🤖 AI Summary
This study addresses the significant performance degradation of offensive comment detection models when deployed across Chinese social media platforms. Building upon RoBERTa, the authors establish a binary classification baseline on the COLD dataset and construct a fine-grained three-class test set spanning Weibo, Xiaohongshu, Tieba, and Zhihu. They propose a dual-threshold hard example mining mechanism that selects high- and low-confidence samples from unlabeled data and combines them with a small set of manually annotated hard examples for a second round of fine-tuning, enabling low-cost domain adaptation.

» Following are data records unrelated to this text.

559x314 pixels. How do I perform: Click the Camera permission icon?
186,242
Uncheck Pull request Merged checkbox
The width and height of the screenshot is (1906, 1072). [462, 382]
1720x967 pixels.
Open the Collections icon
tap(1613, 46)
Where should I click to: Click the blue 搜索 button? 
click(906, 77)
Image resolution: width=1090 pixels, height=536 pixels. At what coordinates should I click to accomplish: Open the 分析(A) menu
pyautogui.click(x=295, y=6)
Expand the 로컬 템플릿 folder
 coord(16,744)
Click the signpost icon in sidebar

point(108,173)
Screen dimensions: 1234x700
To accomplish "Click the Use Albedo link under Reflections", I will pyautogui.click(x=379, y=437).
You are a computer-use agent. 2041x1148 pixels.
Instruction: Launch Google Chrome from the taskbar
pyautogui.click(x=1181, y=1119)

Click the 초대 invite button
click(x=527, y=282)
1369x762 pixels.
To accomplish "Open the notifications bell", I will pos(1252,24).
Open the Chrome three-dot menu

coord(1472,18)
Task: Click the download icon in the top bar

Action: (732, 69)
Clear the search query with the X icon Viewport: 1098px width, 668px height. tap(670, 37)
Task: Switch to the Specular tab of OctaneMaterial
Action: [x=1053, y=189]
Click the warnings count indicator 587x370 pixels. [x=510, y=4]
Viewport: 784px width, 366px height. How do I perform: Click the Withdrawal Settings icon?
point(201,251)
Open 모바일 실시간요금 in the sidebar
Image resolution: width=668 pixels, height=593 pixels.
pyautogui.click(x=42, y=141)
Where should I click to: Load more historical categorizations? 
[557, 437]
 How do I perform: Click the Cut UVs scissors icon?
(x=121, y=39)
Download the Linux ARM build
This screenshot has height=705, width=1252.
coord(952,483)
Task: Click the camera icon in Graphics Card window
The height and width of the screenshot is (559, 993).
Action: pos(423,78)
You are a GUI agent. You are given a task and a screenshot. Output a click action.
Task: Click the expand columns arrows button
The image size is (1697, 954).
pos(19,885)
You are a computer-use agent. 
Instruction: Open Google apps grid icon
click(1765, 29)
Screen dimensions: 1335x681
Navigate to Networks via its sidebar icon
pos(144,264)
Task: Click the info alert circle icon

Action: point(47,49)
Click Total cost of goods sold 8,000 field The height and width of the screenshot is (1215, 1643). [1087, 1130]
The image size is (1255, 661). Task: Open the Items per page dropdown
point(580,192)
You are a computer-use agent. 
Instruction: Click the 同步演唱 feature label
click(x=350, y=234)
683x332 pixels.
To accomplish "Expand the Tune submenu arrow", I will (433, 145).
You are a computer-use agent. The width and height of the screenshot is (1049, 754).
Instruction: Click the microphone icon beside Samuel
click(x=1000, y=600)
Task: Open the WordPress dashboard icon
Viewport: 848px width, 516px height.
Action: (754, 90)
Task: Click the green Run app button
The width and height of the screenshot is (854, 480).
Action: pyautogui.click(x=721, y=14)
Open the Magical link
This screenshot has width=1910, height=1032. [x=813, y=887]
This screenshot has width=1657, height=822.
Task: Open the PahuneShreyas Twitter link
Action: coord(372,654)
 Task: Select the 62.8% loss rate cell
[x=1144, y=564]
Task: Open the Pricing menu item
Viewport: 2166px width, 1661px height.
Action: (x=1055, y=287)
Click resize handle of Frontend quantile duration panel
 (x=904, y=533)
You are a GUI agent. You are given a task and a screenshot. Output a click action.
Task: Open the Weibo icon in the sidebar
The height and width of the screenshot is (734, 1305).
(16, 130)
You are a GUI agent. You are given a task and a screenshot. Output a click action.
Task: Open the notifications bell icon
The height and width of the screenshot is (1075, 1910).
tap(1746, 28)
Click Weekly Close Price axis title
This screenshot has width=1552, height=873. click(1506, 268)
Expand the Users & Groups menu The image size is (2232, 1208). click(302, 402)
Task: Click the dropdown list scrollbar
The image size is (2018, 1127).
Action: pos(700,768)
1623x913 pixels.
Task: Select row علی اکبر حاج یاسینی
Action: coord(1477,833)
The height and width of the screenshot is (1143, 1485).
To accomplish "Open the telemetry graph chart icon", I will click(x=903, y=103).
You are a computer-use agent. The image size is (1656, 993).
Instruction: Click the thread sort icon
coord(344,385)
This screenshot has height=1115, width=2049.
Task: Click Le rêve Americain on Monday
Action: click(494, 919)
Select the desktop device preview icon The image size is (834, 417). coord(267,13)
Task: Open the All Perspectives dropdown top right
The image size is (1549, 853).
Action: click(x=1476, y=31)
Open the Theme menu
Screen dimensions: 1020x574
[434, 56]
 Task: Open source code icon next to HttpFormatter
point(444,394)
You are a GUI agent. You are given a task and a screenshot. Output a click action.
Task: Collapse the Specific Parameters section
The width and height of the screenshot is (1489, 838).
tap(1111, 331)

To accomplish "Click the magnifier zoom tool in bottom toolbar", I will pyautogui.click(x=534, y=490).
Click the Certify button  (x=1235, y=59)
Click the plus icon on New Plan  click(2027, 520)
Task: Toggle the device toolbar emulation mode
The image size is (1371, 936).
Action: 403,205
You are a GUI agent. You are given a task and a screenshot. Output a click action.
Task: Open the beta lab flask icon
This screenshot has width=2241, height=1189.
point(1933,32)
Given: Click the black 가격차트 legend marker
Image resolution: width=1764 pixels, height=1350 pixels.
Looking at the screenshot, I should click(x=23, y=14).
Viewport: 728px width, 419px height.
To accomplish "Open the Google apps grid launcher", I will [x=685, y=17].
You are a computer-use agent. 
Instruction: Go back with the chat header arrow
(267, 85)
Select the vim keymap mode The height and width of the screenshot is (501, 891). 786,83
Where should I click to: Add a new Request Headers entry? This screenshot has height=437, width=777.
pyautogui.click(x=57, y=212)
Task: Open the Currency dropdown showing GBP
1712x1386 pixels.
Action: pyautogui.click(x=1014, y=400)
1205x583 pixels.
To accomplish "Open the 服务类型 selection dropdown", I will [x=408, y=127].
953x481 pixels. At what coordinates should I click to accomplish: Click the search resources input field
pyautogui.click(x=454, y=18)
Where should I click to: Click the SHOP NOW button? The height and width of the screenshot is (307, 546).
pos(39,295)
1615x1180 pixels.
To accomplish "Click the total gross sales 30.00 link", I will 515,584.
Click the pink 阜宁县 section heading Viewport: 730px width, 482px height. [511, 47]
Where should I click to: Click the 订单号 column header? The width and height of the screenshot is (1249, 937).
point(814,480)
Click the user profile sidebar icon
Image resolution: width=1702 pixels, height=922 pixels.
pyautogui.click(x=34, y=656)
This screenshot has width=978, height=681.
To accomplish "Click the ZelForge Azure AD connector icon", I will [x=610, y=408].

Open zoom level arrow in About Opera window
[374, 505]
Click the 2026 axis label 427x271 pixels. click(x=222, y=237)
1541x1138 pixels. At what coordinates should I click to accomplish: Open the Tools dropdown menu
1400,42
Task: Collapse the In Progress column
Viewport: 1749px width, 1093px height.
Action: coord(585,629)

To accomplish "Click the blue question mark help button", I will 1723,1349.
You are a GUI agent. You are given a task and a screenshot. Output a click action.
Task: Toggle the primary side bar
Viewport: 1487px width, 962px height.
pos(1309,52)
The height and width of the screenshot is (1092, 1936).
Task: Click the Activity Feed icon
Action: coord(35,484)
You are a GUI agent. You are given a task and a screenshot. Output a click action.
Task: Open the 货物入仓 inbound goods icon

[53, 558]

Domain discrepancies are quantified using clean-Chinese-base RoBERTa embeddings alongside Jaccard distance and Proxy-A Distance, and implicit contextual fine-tuning effectively mitigates domain shift. The approach achieves substantial performance gains across all four platforms, overcoming cross-platform transfer bottlenecks with minimal annotation cost.
📝 Abstract
Cross-platform deployment of offensive comment detection for Chinese social media suffers performance degradation. The paper proposes a dual-threshold hard mining method to address this. First, the clean-Chinese-base RoBERTa is finetuned on COLD to establish a binary baseline for fair comparison. Second, a three-class fine-labeled test set covering Weibo, Xiaohongshu, Tieba, and Zhihu is constructed, domain distances from the source are quantified using Jaccard and Proxy-A Distance, as well as the degradation bottleneck of the baseline under domain shift is systematically revealed. Herein, a dual threshold hard example mining strategy is proposed. High- and low-confidence error-prone samples are filtered from unlabeled corpora by prediction confidence. The model is secondarily finetuned under implicit contexts with merely a small set of manually labeled hard examples, realizing low-cost cross-platform domain adaptation. Experiments reveal significant performance gains of the optimized model across four platforms.